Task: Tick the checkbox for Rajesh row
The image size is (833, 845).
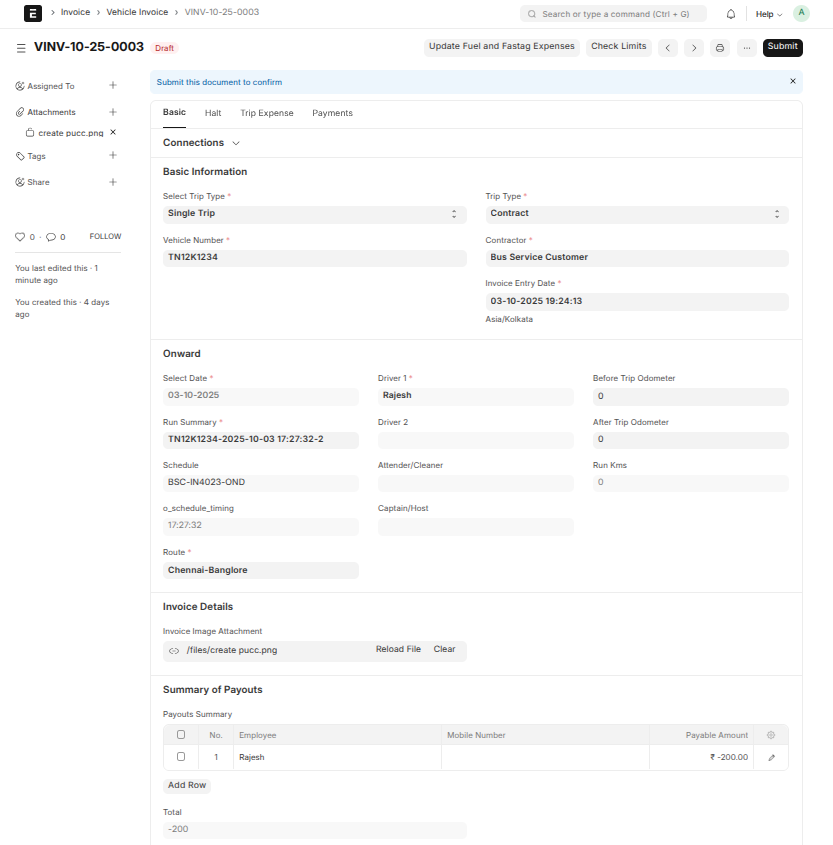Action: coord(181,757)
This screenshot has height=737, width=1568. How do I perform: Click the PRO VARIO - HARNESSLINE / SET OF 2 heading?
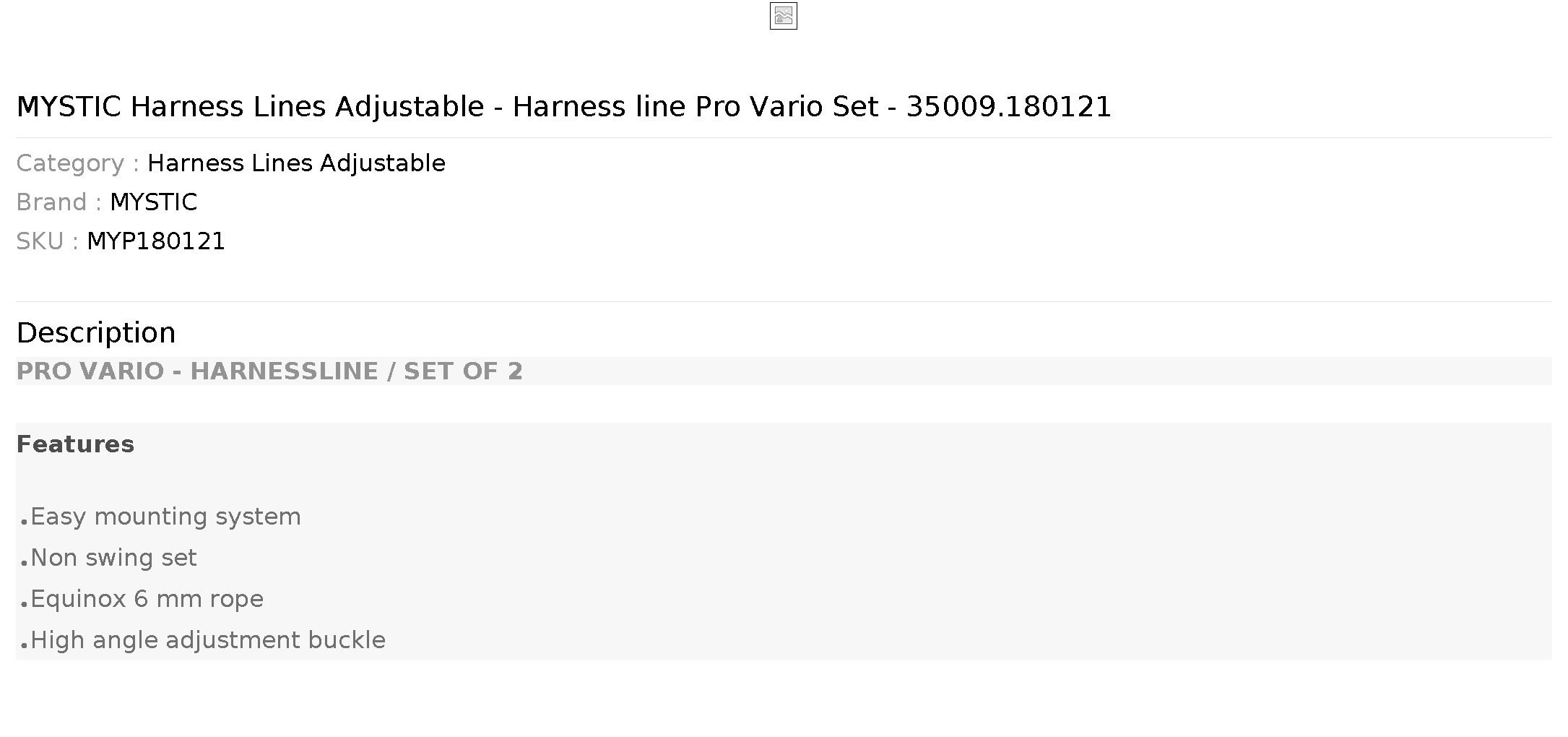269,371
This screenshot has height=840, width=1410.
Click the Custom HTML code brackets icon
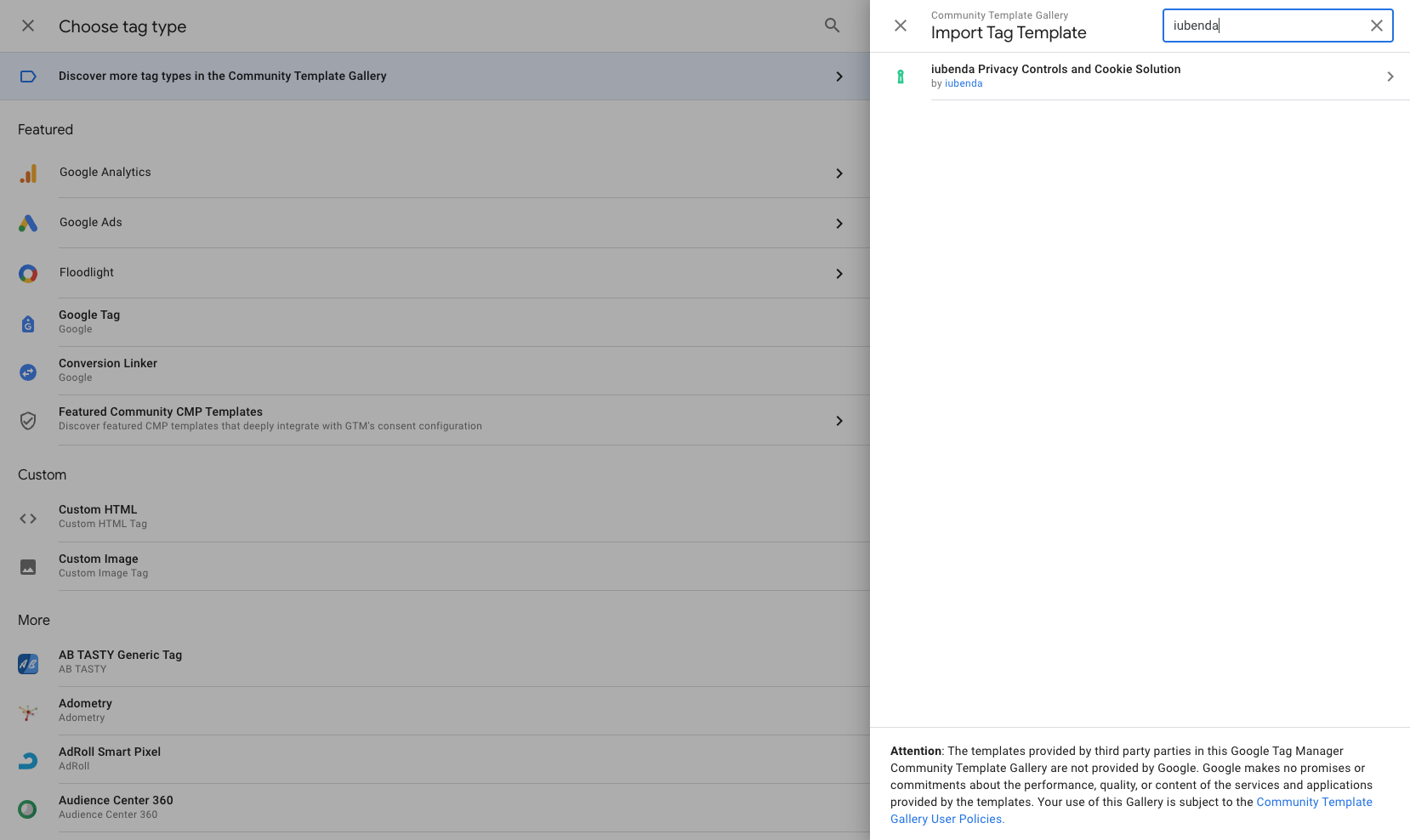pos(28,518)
──────────
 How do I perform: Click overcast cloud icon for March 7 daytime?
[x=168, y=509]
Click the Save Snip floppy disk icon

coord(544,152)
──────────
## GOAL
Reproduce verbatim the part that opens with the line containing "Task: Tick the checkbox for Rajesh row" and closes with the line containing "pos(28,518)", including both of those lines, and omit the pictures from your answer.

## FINISHED ANSWER
Task: Tick the checkbox for Rajesh row
The image size is (833, 845).
Action: coord(181,757)
This screenshot has height=737, width=1568. How do I perform: Click the PRO VARIO - HARNESSLINE / SET OF 2 heading?
269,371
This screenshot has height=840, width=1410.
Click the Custom HTML code brackets icon
pos(28,518)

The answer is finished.